◆ What to do:
Each record is to be copied exactly, with its pictures left behind.

Extracted records:
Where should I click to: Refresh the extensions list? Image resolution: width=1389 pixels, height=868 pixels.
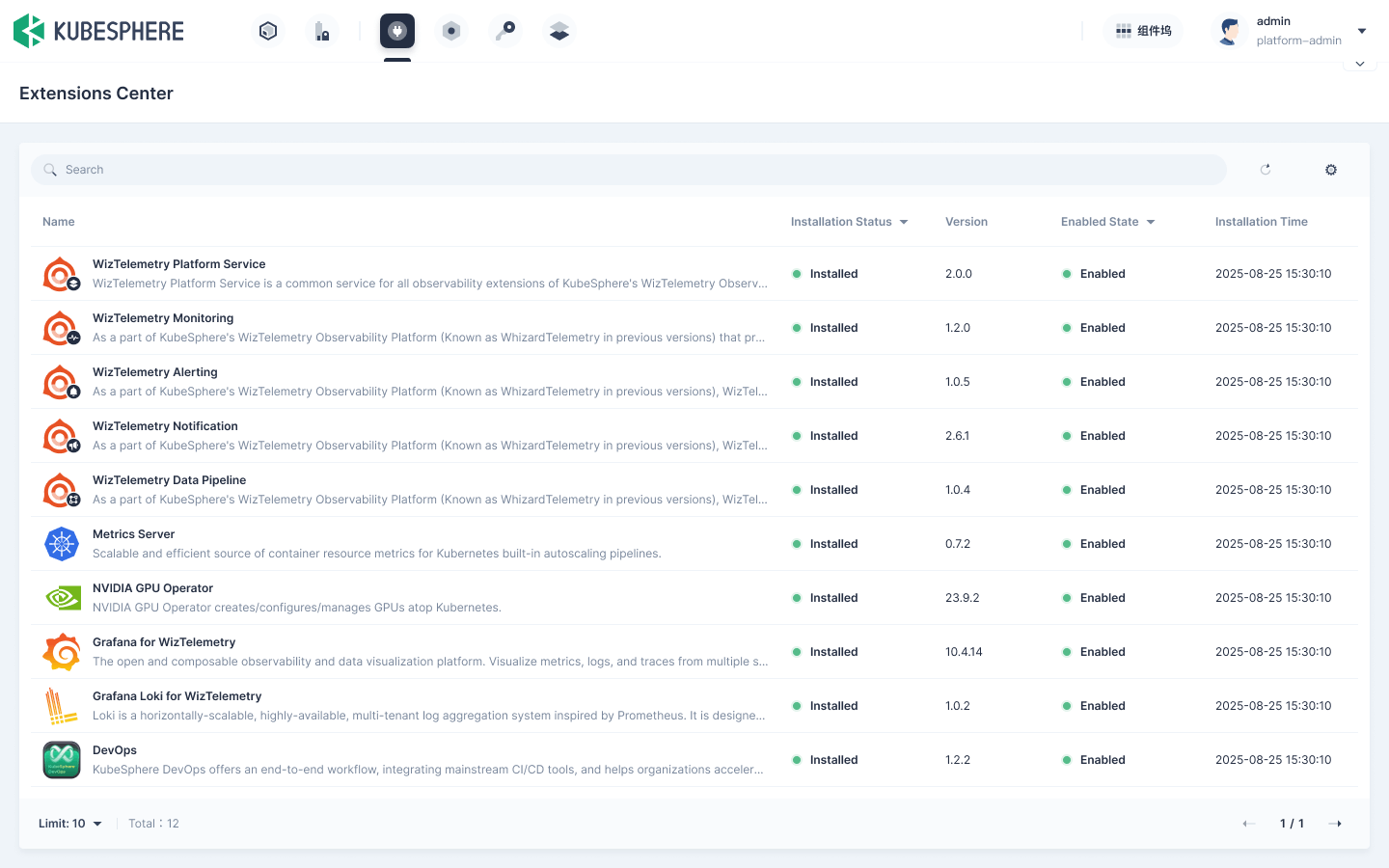click(1266, 170)
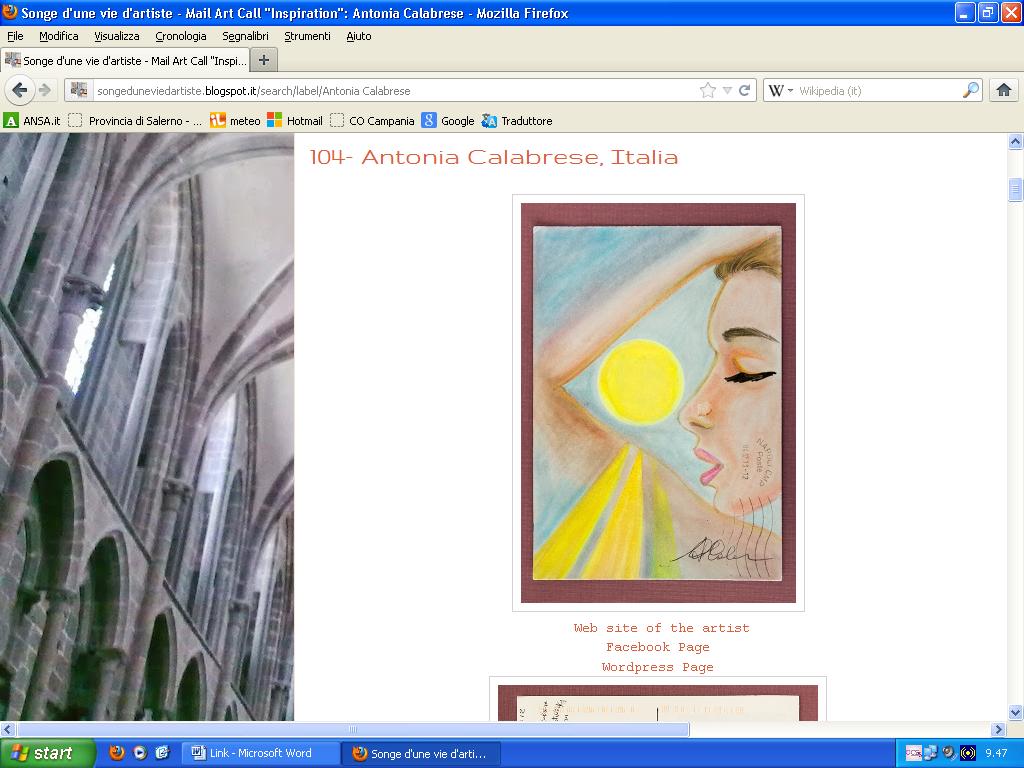Screen dimensions: 1024x768
Task: Reload the current page
Action: (x=745, y=90)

◆ Finished exercise:
Where should I click to: Refresh the extensions list? Image resolution: width=1389 pixels, height=868 pixels.
click(1266, 170)
Screen dimensions: 1024x768
Task: Reload the current page
Action: (x=745, y=90)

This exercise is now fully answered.